The JobSettings class can be used to define the fields that the user needs to input and default values for fields that will usually remain the same. It may look like this:
from aind_metadata_mapper.core_models import BaseJobSettings
class JobSettings(BaseJobSettings):
"""Data that needs to be input by the user"
job_settings_name: str = "my_acquisition_machine"
# mandatory fields
experimenter_full_name: List[str]
subject_id: str
# fields with default values
some_field: str = "default_value"
some_other_field: str = "default_value"
The {desired_model_type}.py file should contain the ETL class that will be used to extract, transform, and load the data into the desired model.
The class should inherit from the GenericEtl class and implement the run_job method. that calls any other class methods that needed to extract, transform, and load the data into the desired model.
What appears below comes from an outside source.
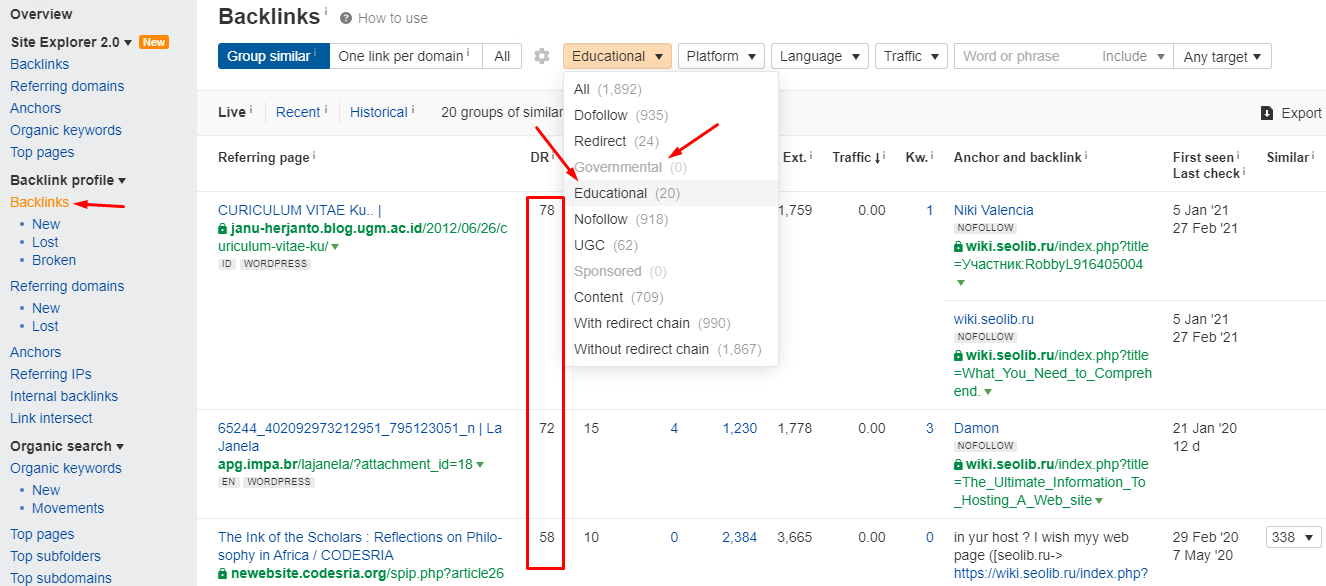1326x586 pixels.
Task: Switch to the Historical tab
Action: tap(379, 112)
from aind_metadata_mapper.core import GenericEtl
from aind_metadata_mapper.my_acquisition_machine.models import JobSettings
class MyAcquisitionMachineETL(GenericEtl[JobSettings]):
"""Class to manage transforming data files from my_acquisition_machine into the desired model"""
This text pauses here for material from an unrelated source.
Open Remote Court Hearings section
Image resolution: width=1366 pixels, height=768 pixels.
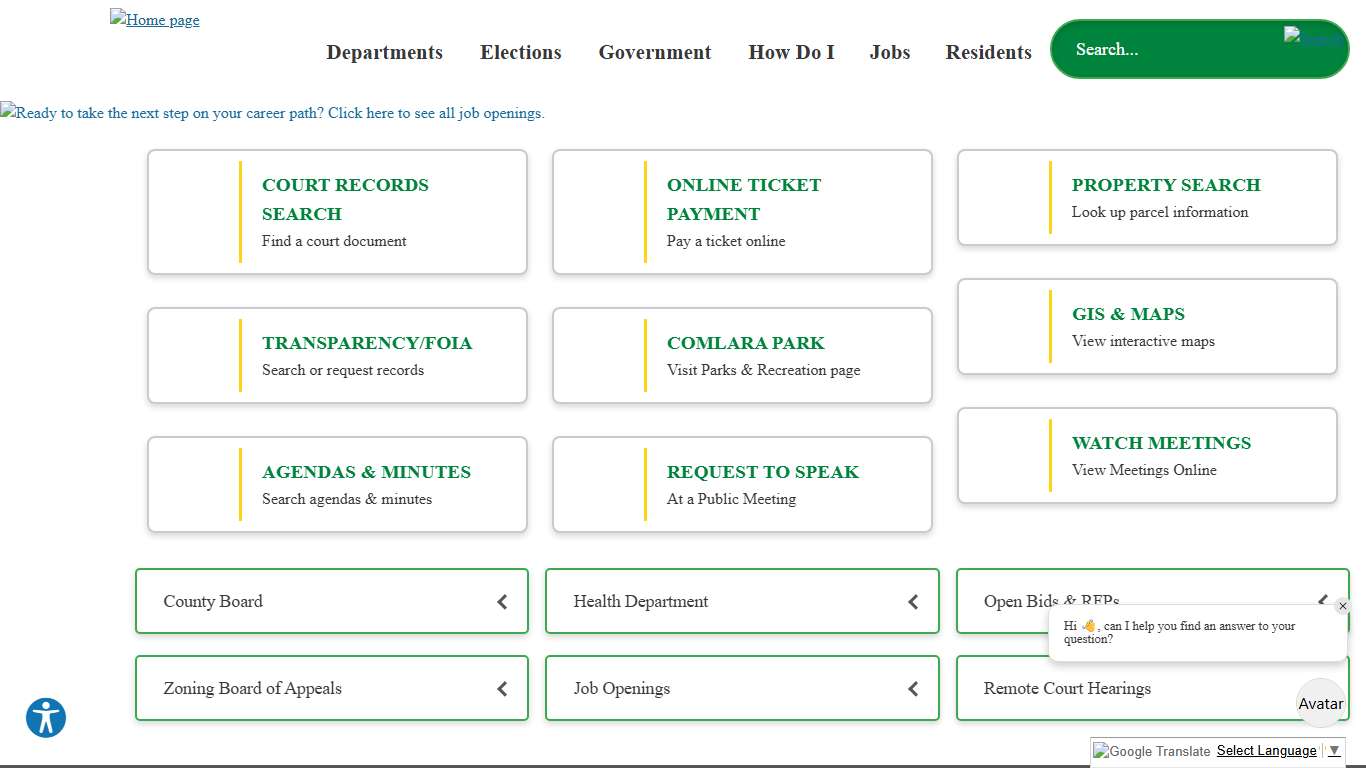pos(1067,689)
def __init__(self, job_settings: Union[JobSettings, str]):
if isinstance(job_settings, str):
job_settings_model = JobSettings.model_validate_json(job_settings)
else:
job_settings_model = job_settings
super().__init__(job_settings=job_settings_model)
# Enter methods to extract, transform, and load the data into the desired model
def run_job(self):
# Call any other class methods that needed to extract, transform, and load the data into the desired model
pass
Please see the bergamo package for a more complete example of how to structure your code.
Each package should also have it’s own package dependencies. These should be added in the in the pyproject.toml file in the root of the repository like so:
[project.optional-dependencies]
my_acquisition_machine = [
"aind-metadata-mapper[schema]",
"some-other-package",
]
Unit Testing#
Testing is required to open a PR in this repository to ensure robustness and reliability of our codebase.
1:1 Correspondence: Structure unit tests in a manner that mirrors the module structure. - For every package in the src directory, there should be a corresponding test package. - For every module in a package, there should be a corresponding unit test module. - For every method in a module, there should be a corresponding unit test.
- Test Naming: Use the following naming convention for test files and test methods:
Test files should be named
test_<module_name>.py(e.g.,test_session.py).Test methods should be named
test_<method_name>_<description>(e.g.,test_run_job_success).
Mocking Writes: Your unit tests should not write anything out. You can use the unittest.mock library to intercept file operations and test your method without actually creating a file.
Test Coverage: Aim for comprehensive test coverage to validate all critical paths and edge cases within the module. To open a PR, you will need at least 80% coverage.
Please test your changes using the coverage library, which will run the tests and log a coverage report:
coverage run -m unittest discover && coverage report
To open the coverage report in a browser, you can run:
coverage htmland find the report in the htmlcov/index.html.
Linters#
There are several libraries used to run linters and check documentation. We’ve included these in the development package. You can run them as described here.
As described above, please test your changes using the coverage library, which will run the tests and log a coverage report:
coverage run -m unittest discover && coverage report
Use interrogate to check that modules, methods, etc. have been documented thoroughly:
interrogate .
Use flake8 to check that code is up to standards (no unused imports, etc.): .. code:: bash
flake8 .
Use black to automatically format the code into PEP standards: .. code:: bash
black .
Use isort to automatically sort import statements: .. code:: bash
isort .
Integration Testing#
To ensure that an ETL runs as expected against data on the VAST, you can run an integration test locally by pointing to the input directory on VAST. For example, to test the ‘bergamo’ package: .. code:: bash
python tests/integration/bergamo/session.py –input_source “/allen/aind/scratch/svc_aind_upload/test_data_sets/bergamo” IntegrationTestBergamo
Branches and Pull requests#
For internal members, please create a branch. For external members, please fork the repository and open a pull request from the fork. We’ll primarily use Angular style for commit messages.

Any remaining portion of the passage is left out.